Ида уехала из Чудова, где люди согревались теплом, выделявшимся при гниении истории, а вернулась на поле боя.

Дорога, соединявшая Кандаурово с Чудовом, напоминала широкую траншею после бомбежки и проливного дождя, прореженный лес сквозил, как разграбленный дом на рассвете, а впереди над деревьями поднимались клубы дыма.

На подъеме к площади водитель грузовика сдал на обочину, чтобы пропустить встречную машину, и грузовик увяз в грязи.

Ида вылезла на подножку и увидела высокого мужчину в плащ-палатке, который спускался к машине. Он подошел к Иде, откинул капюшон и протянул руку.

— Добро пожаловать домой, — сказал он голосом Арно Эркеля. — Здравствуй, Ида.

Не успела она обрадоваться, как Арно дунул в свисток, и к грузовику со всех сторон бросились люди в серых бушлатах. Они выдернули автомобиль из липкой грязи, на плечах отнесли его к Африке и исчезли. Шофер занес вещи в большую прихожую и укатил.

— Вот ты и дома, — сказал Арно. — Мне жаль.

Эркель торопился, но пообещал зайти вечером.

Сверху спустилась Лошадка. В прихожей было темно. Лошадка подняла подсвечник повыше, чтобы разглядеть лицо дочери, и Ида сняла шляпку.

— Ничего, — сказала мать. — Мы их все равно перепляшем. Всех перепляшем.

Взяла дочь за руку и повела наверх.

Весь день они разбирали багаж.

Лошадка примеряла шубы и платья, тараторила, расспрашивала дочь о заграничной жизни, ахала. Она раскраснелась и словно помолодела. Потом натянула нейлоновые чулки с поясом, повела бедром, глядя на себя в зеркало, и промурлыкала: «А ничего еще сучешенька…».

Она жила с бывшим начальником чудовского ОГПУ-НКВД Устным, который потерял на войне руку, а теперь возглавлял обозный завод, выпускавший телеги, оглобли, колеса, дуги, шил и починял конскую сбрую. Устный попивал и иногда из ревности поколачивал жену: возраст Лошадку не брал, и когда она в воскресенье шла в кино, покачивая крутыми бедрами, многие мужчины провожали ее алчными взглядами. Однажды Устный застукал ее в баньке с соседом-подростком и бросился на жену с серпом — но не догнал.

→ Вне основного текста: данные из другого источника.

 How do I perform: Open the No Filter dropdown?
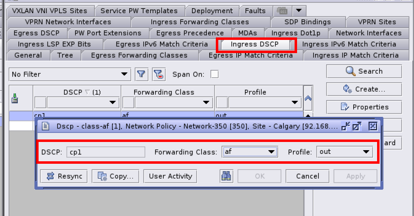69,74
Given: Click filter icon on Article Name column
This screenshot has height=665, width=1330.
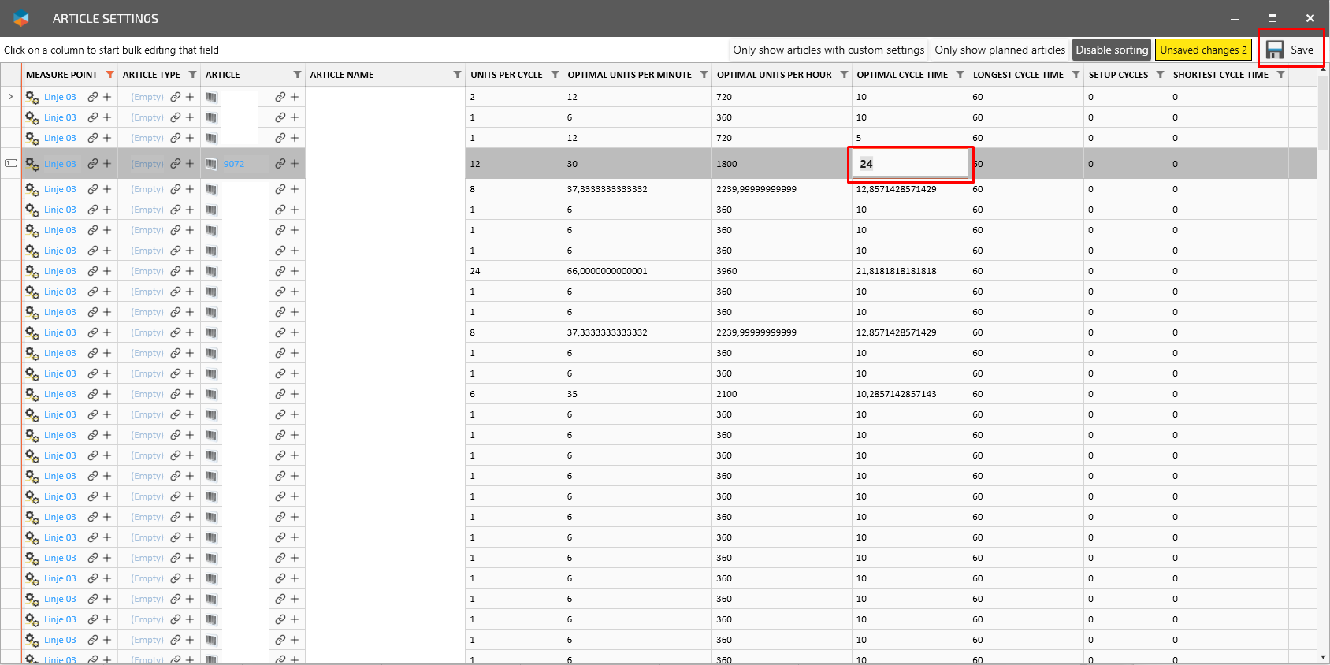Looking at the screenshot, I should (457, 75).
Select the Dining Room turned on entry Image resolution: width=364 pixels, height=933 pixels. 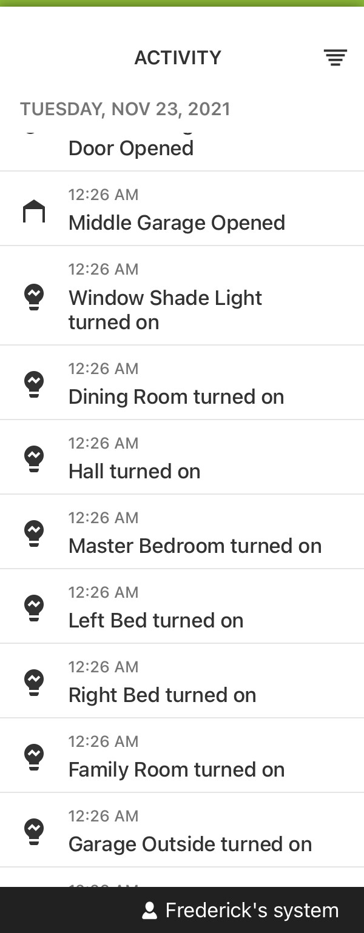tap(182, 383)
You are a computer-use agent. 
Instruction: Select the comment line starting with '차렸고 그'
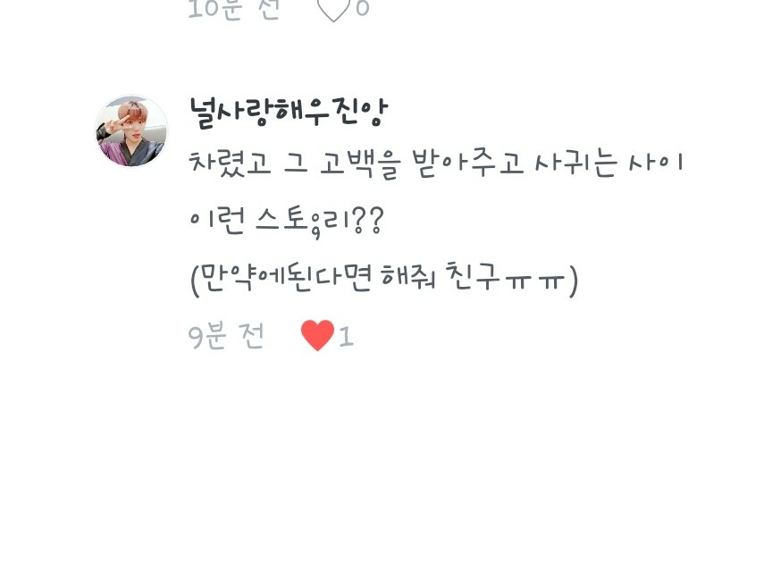[436, 163]
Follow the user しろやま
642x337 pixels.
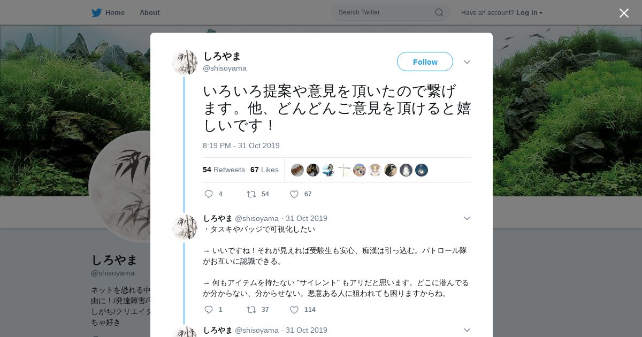pyautogui.click(x=425, y=62)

— Жаль, что правую руку потерял, — говорил Устный. — Правой я б тебе приложил… А левая — что левая? Левой я даже не накуриваюсь.

Вечером пришел Арно. Он принес коньяк, сардины и папиросы с донником. Устный за столом помалкивал, почтительно поглядывая на полковничьи погоны Эркеля.

Арно мало рассказывал о себе: воевал, был ранен, дошел до Праги, а теперь служил заместителем начальника стройки по режиму, то есть возглавлял охрану заключенных, которые строили объект. Что это за объект — об этом он не распространялся.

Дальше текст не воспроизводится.